Under certain circumstances, in very small data sets with costly hash functions, it might be better to use a different data structure as the cost of calculating the hash might be higher than doing a linear search. |
Example: Find 315 in an ArrayList vs our example hash table
Let’s analyse this with an example. Let’s assume we have an ArrayList<Integer>
with the 4 keys we’ve added:
If we want to find where key 315
is in our data structure:
-
For the
ArrayList<Integer>
data structure, we need to do a linear search (indexOf
method). This means, we need to go element by element and compare them with the value315
. -
For the hash table case, we calculate the index of the bucket (in this case bucket
0
), and compare the element in that bucket with the value we’re looking for.
In the case of the ArrayList, the search depends on the size of the list, hence it is O(n)
. More elements means more time to find an item.
In the case of the hash table, the search doesn’t depend on the total number of elements, hence it is O(1)
in average. However, it does depend on the number of elements in a single bucket, so the one case we need to be careful about is when the number of elements per bucket starts growing too much, which leads into dynamic resizing.
Dynamic resizing
In a similar way to an ArrayList
, when hash tables are considered full, they undergo a dynamic resizing process. This is done with the purpose of keeping the probability of hash collisions low to provide that O(1)
average lookup time.
The resizing consists of increasing the size of our bucket array and moving all our data from the old array to the new one.
Hash tables have a load factor concept that defines when a resizing process should occur. Let’s assume that in our example our load factor is 90%:
-
Capacity=
7
(the size of our bucket array) -
Load Factor=
90%
-
Num of keys to resize=
7 * 90% = 6.3
This means that when we’ve added more than 6
keys to our example hash table, a resizing process will occur.
Rehashing
When a resizing process occurs, all our entries from our old bucket array need to be moved to a new bucket array that has a different size. This means that we need to perform our hashing process again for each entry to calculate the new bucket that each key should occupy.
Two notes on the hashCode
method
Number one: Good hash functions are essential to this type of data structures. One common example of a valid but non-optimal hash function is one that returns the same value for all objects.

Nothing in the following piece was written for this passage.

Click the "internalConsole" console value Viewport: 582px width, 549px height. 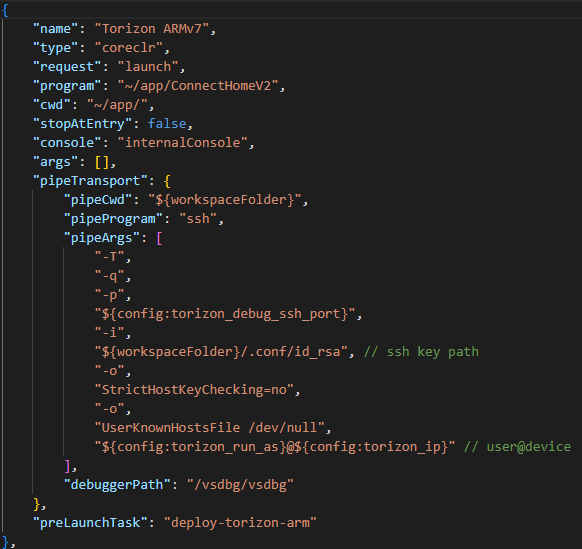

For example, if you define a class with the following hashCode
method:
@Override
public int hashCode() {
return 1;
}
In terms of the contract, this is a valid hashCode
method. However, if you use this class as the key in a hash table you’ll end up with all keys in the same bucket, no matter how big the bucket array is.
You’ll be better using a different data structure in this case.

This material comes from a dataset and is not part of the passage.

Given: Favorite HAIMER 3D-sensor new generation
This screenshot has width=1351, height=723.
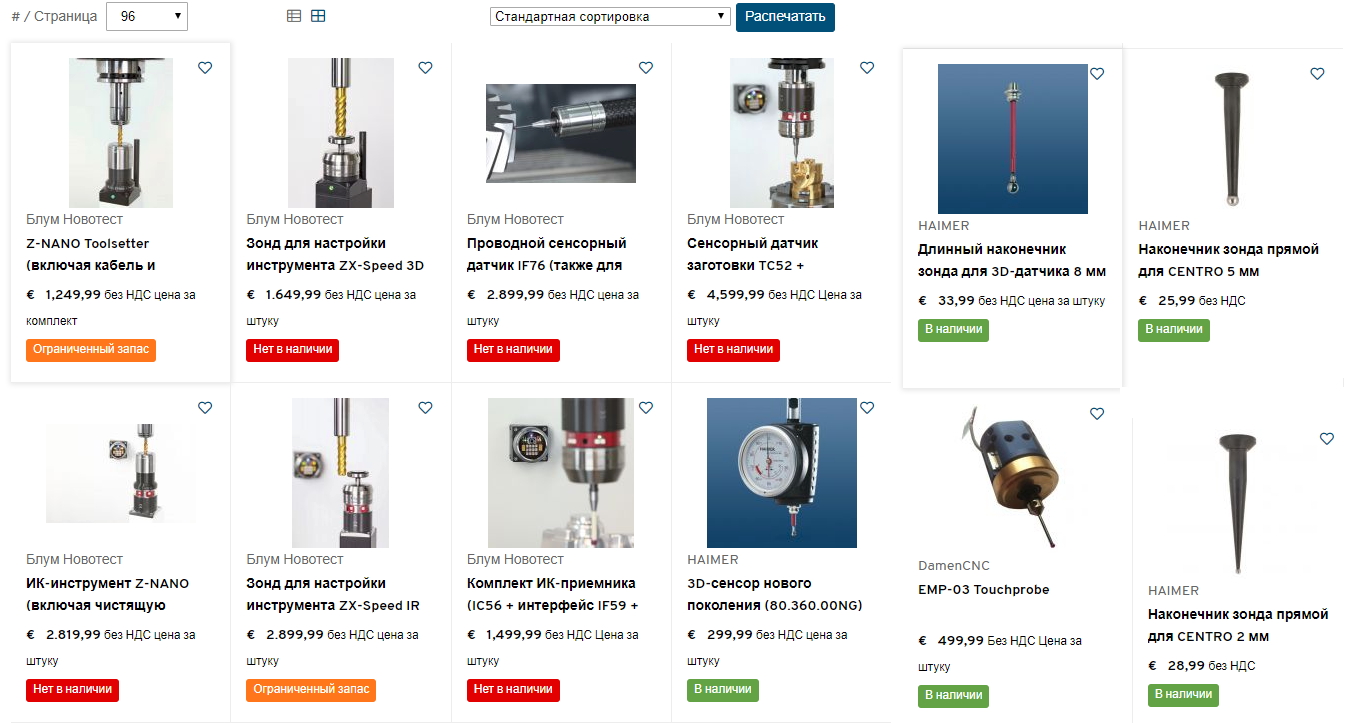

Number two: A common caveat of badly implemented hashCode
methods is that their return value changes over time. For example, if you have an object x
and at the start of your application it produces x.hashCode() ⇒ 5
and at some point down the line it produces a different hash code x.hashCode() ⇒ 7
.
The common symptom is that you add object x
as a key to a hash table, and then when you look for it in the hash table some time later, it can’t find it.
Remember that the bucket that will be used to look up for an item relies on the hash code. So, if you inserted the item when x
had a hash code of 5
, chances are that it will be stored in a different bucket than if the hash code is 7
. The result is that the hash table will be looking for the item in the wrong bucket.
Immutable classes are the best solution here. Where possible, use immutable classes for keys in your hash based data structures. |
Does this mean I should use hash tables instead of lists?
No. Remember that different data structures offer different performance characteristics and depending on your use case some options will be better than others.
For example, if you need to keep elements in order or sorted in a specific way, then a hash based data structure might not be your best option.
However, if you have a large number of elements that can be looked up by a key and you need to perform a large number of lookups, then a hash table sounds like a good candidate.